▸ **STATED TASK A**: Please list every person named in the text about Grenade in Mouth below.

▸ **TEXT PROVIDED**:
══════════════════════════════

Grenade in Mouth cover[Kenning Editions; 2019]

Tr. by Anne Boyer and Cassandra Gillig

Being a poet involves the hope that someone is going to listen. Suicide refuses this hope. It is an act that says, “I couldn’t get anyone to listen, so I’m done living.” In other words, “I can’t be a poet anymore.”

Studying authors who have killed themselves confronts us with not only the rage and loneliness that often make up their writings but also with a world where we can’t think the future of writing without the destruction of life. Authors who’ve killed themselves suggest that writing and life — activities that once engaged hope of an audience — were futile. And a reader needs to find some way forward that the author didn’t. This gap between the reader and the author can feel unbridgeable. Put another way, it is a big job to translate and realize a book whose meaning will partially hinge on non-existence. Grenade in Mouth: Some Poems of Miyó Vestrini (Kenning Editions, 2019) is one such book. The collaborative efforts of poet and essayist Anne Boyer and archivist and liturgical poet Cassandra Gillig, the book’s translators, along with the editors Faride Mereb and Elisa Maggi, demonstrate courage in the context of suicide and suicidal fantasy. And their collection conveys a deep love for Vestrini and her voice.

Miyó Vestrini was born in France in 1938 and moved to Venezuela when she was nine.

At the helm of Venezuelan culture early on, Vestrini became an accomplished journalist and participated in the avant-garde poetry group Apocalipsis (Apocalypse) in Maracaibo in the 1960s and, in the 1970s, was part of the informal bohemian La República del Este (The Republic of the East, referring to the east of Caracas). Grenade in Mouth is the first full-length English-language translation of her writing. It is a monolingual volume except for a few images of Vestrini’s writing in Spanish, and it’s divided into two sections: “You Would Not Catch Me Alive” and “It’s a Good Machine” (a translation of Es una buena maquina, an artbook edition of Vestrini’s writing edited and published by Mereb at Letra Muerta). The translators describe Grenade in Mouth: Some Poems as an “imagined book,” one the poet did not put together. In 1991, Vestrini killed herself.

══════════════════════════════

▸ **Rows from a dataset**:

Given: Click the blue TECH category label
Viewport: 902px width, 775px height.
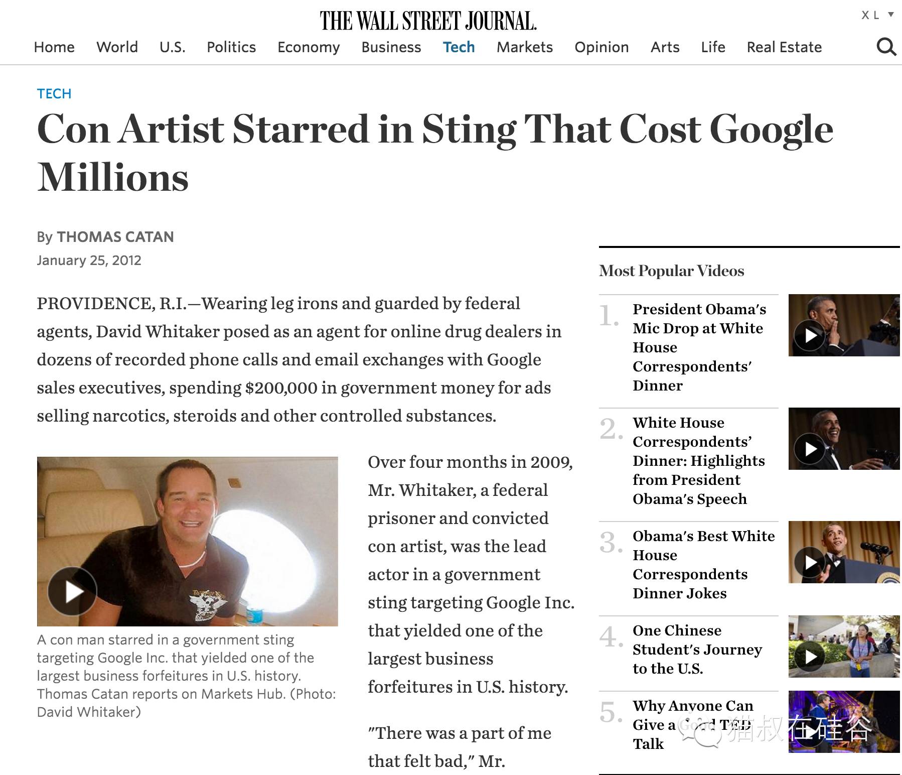Looking at the screenshot, I should (54, 94).
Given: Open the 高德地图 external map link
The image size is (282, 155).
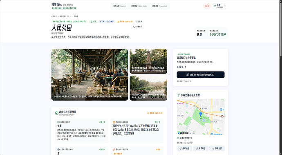Looking at the screenshot, I should [x=184, y=148].
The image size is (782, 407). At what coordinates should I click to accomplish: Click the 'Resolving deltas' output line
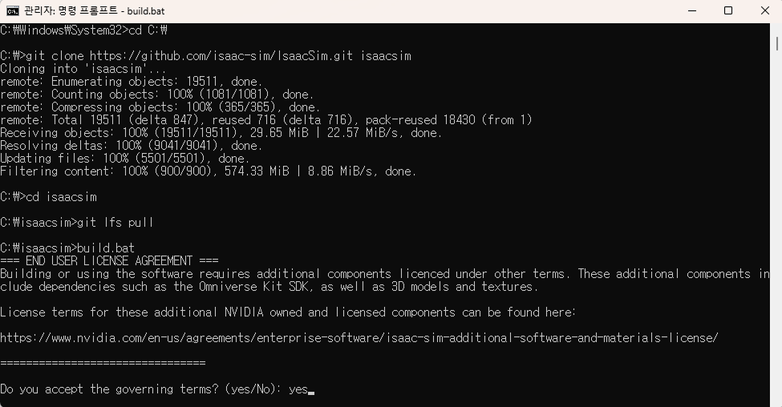(132, 146)
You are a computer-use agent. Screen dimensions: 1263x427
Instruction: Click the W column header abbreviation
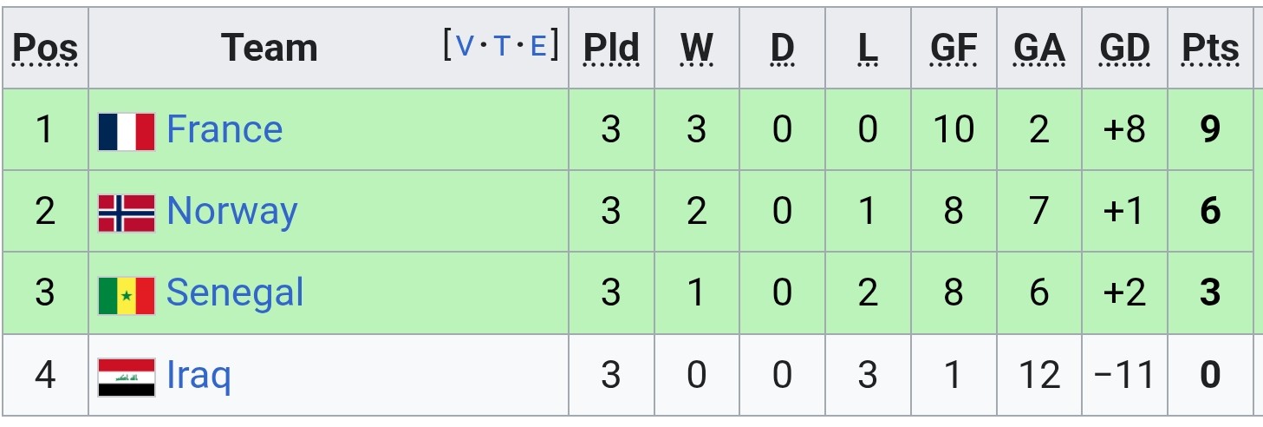[x=696, y=49]
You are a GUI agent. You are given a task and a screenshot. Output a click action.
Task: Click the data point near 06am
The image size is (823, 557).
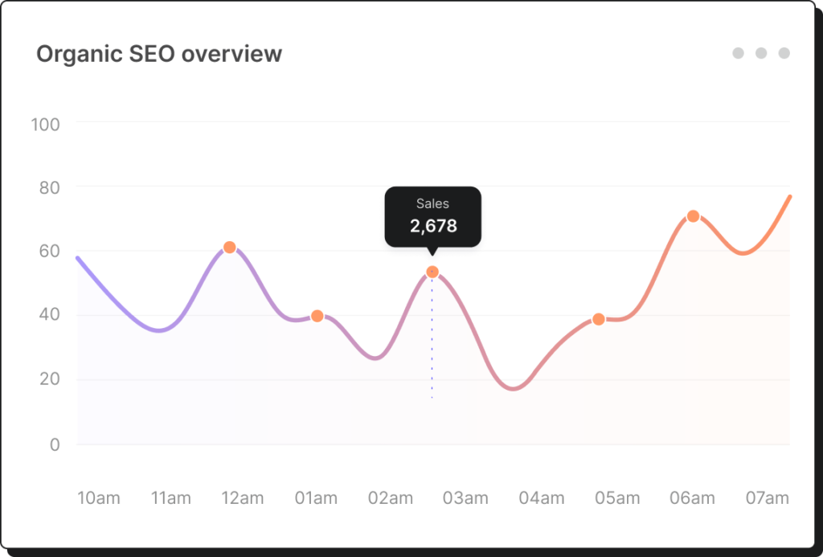click(x=693, y=216)
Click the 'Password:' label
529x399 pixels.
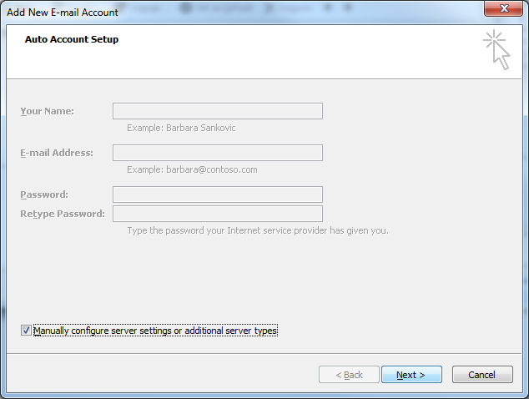point(44,194)
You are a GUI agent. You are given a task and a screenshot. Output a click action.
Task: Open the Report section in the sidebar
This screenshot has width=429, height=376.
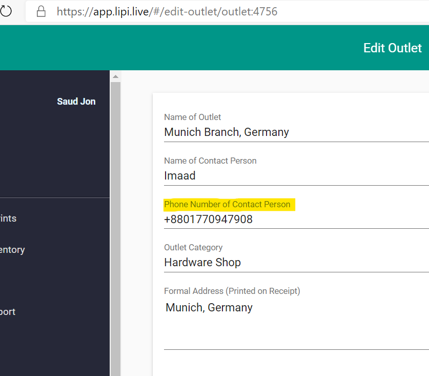8,312
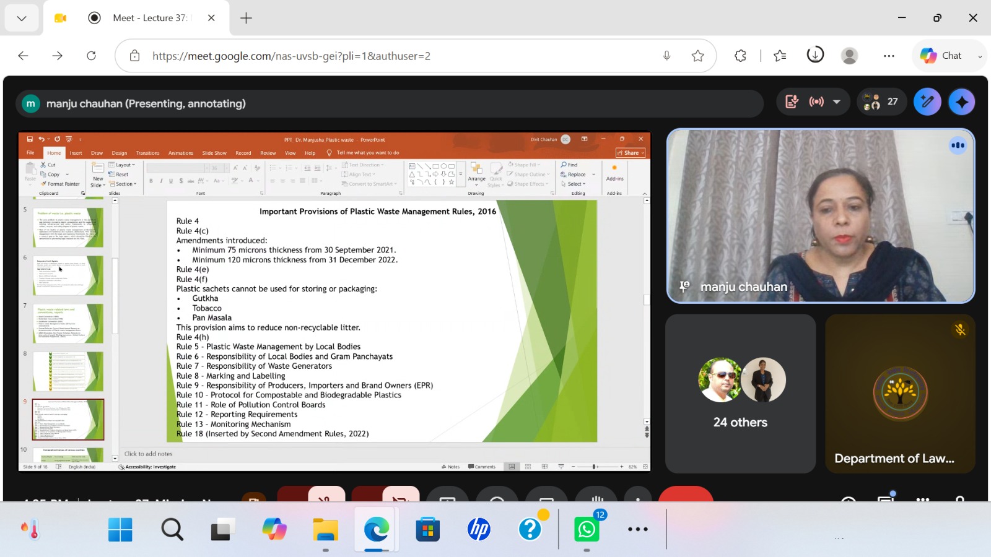The width and height of the screenshot is (991, 557).
Task: Toggle the recording broadcast indicator icon
Action: [816, 102]
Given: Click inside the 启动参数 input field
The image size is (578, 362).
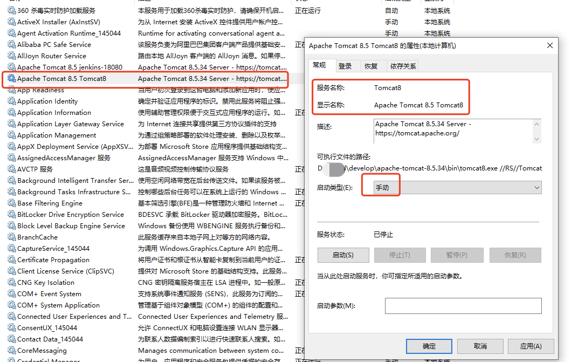Looking at the screenshot, I should [x=463, y=306].
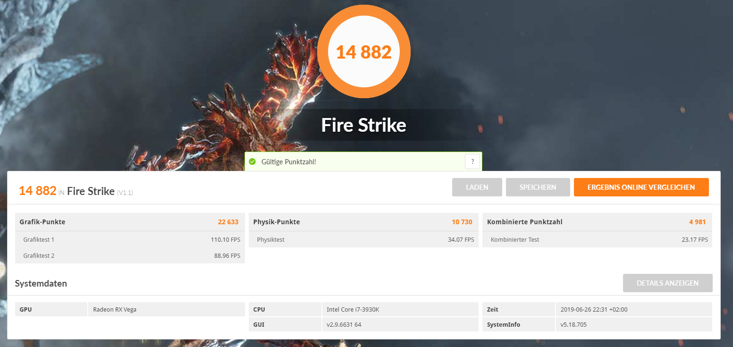
Task: Click the Gültige Punktzahl! notification bar
Action: pyautogui.click(x=363, y=161)
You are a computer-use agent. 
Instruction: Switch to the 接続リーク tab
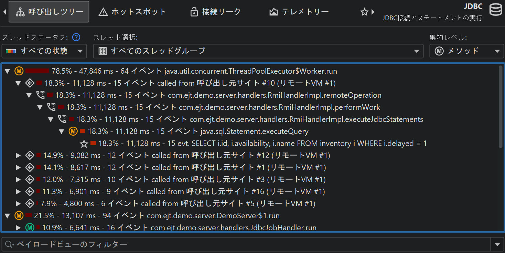[216, 12]
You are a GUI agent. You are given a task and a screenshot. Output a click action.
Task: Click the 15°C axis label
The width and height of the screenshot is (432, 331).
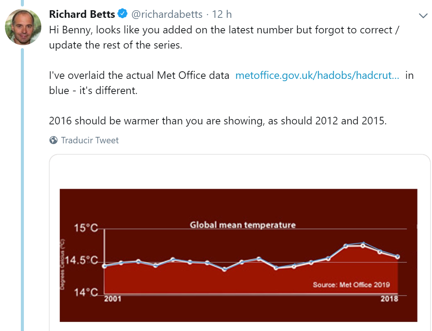tap(86, 228)
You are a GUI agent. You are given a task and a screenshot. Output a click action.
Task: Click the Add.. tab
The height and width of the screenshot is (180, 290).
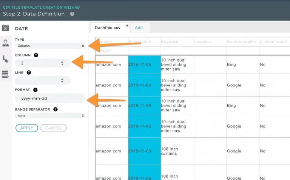(x=140, y=28)
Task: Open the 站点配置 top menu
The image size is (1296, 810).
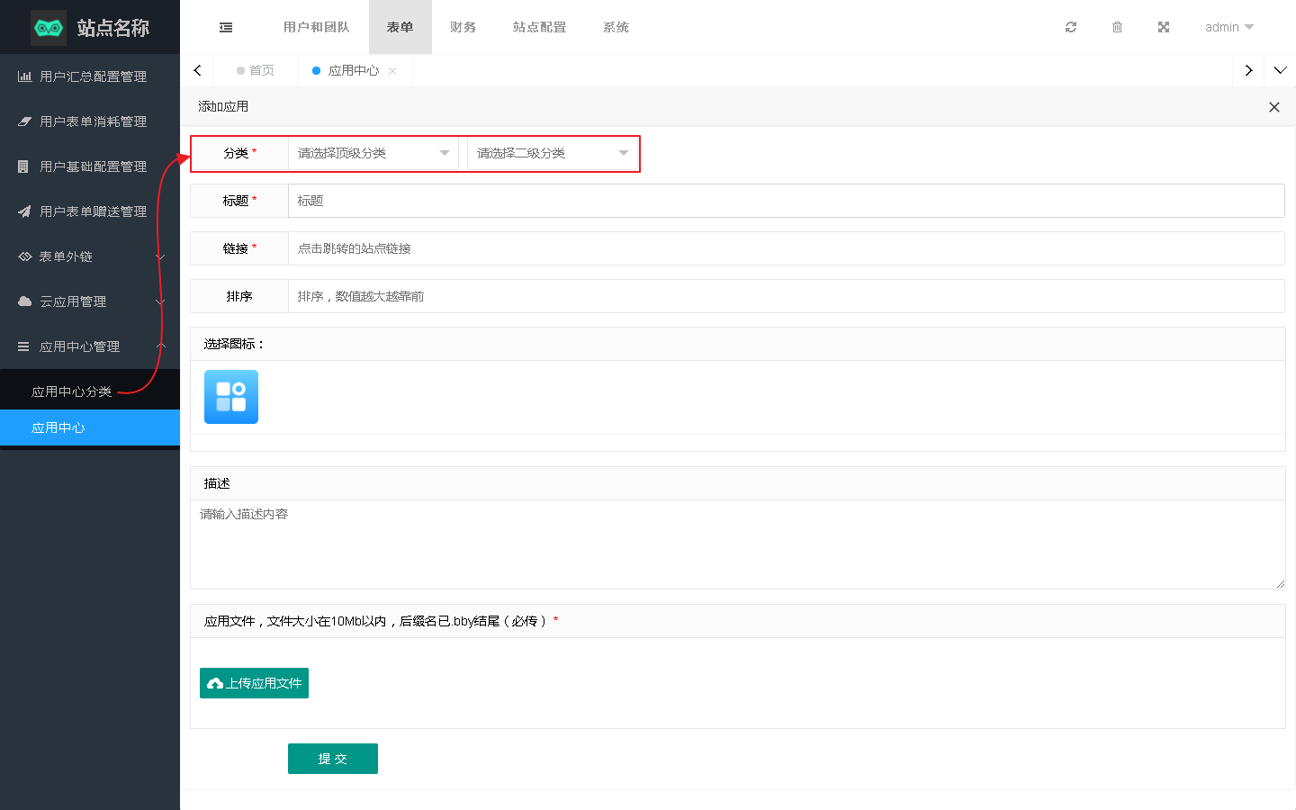Action: coord(539,27)
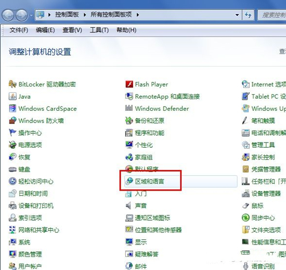Open the 工具(T) menu
The width and height of the screenshot is (286, 270).
tap(99, 30)
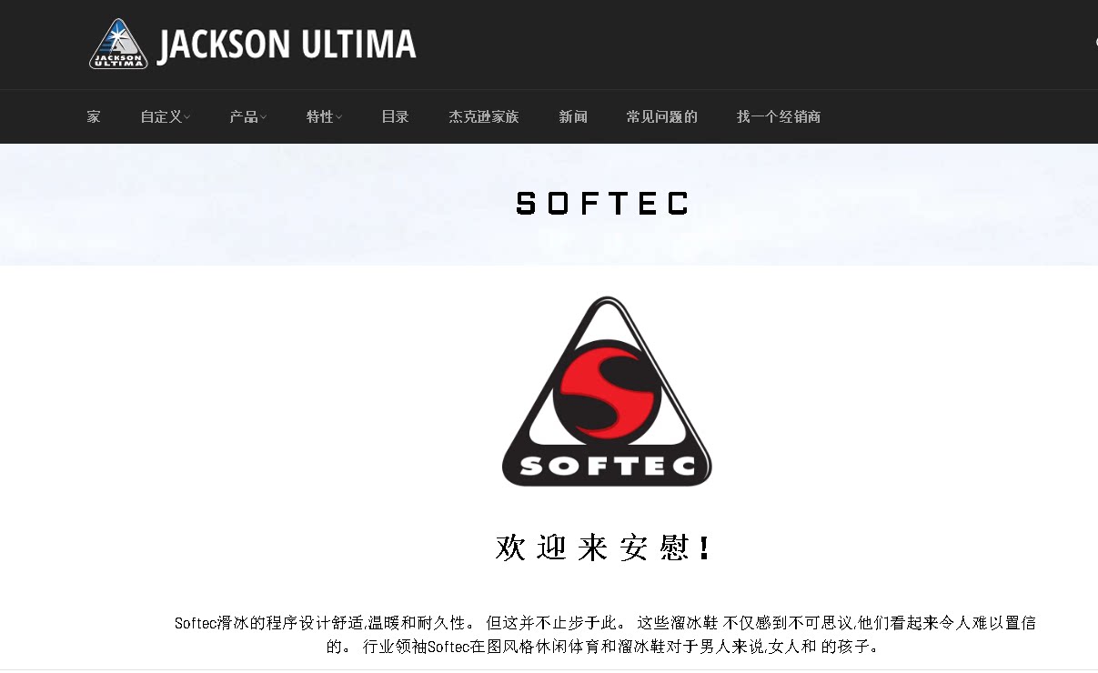The height and width of the screenshot is (673, 1098).
Task: Expand the chevron next to 自定义
Action: pos(186,117)
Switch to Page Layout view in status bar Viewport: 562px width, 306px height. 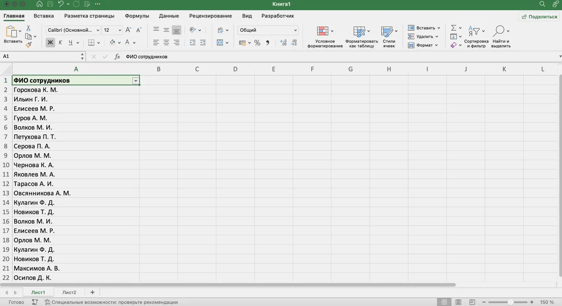[458, 302]
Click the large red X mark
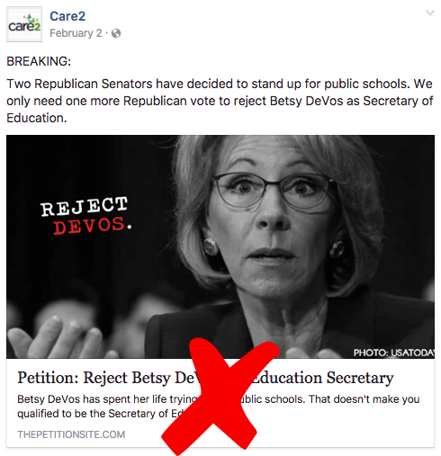The height and width of the screenshot is (456, 441). point(221,396)
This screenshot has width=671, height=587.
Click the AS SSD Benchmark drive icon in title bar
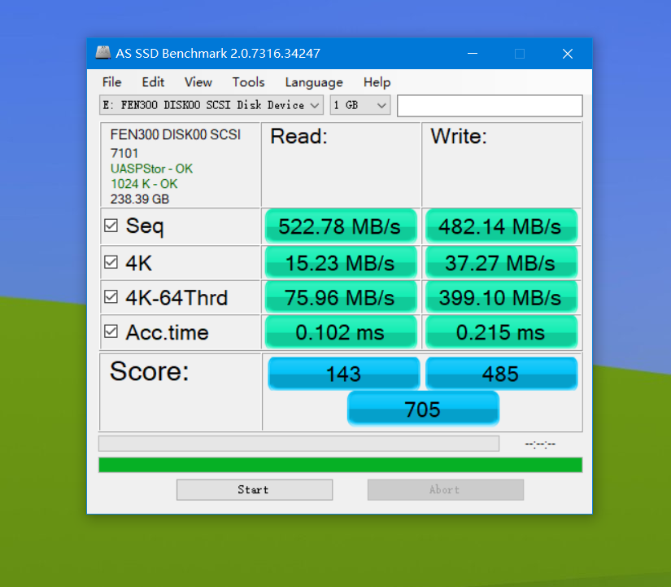(102, 53)
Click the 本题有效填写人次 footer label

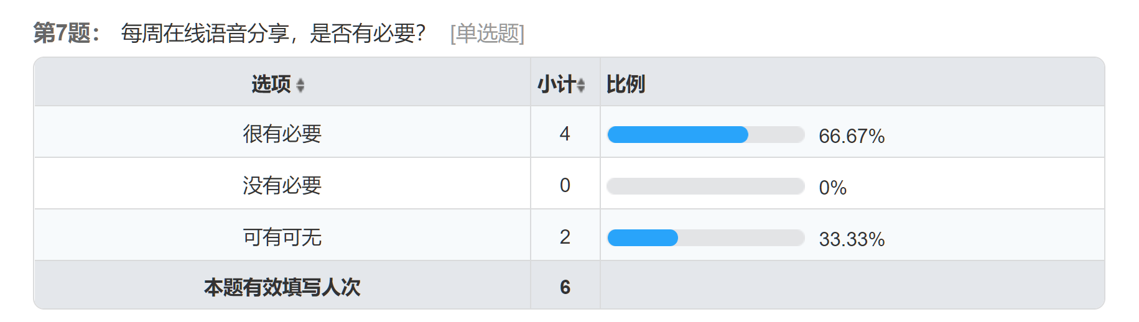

══════════════════════════════

▸ **STATED TASK B**: In the rows above, transcribe the stretch from the line that contains "The image size is (782, 407)." through the line that contains "[x=696, y=49]", word for word and with both end lines included. Omit the pictures.

▸ **COMPLETE RESPONSE A**: Miyó Vestrini, Anne Boyer, Cassandra Gillig, Faride Mereb, Elisa Maggi

▸ **COMPLETE RESPONSE B**:
The image size is (782, 407). At what coordinates should I click to accomplish: Click the 'Resolving deltas' output line
(132, 146)
You are a computer-use agent. Screen dimensions: 1263x427
Instruction: Click the W column header abbreviation
[x=696, y=49]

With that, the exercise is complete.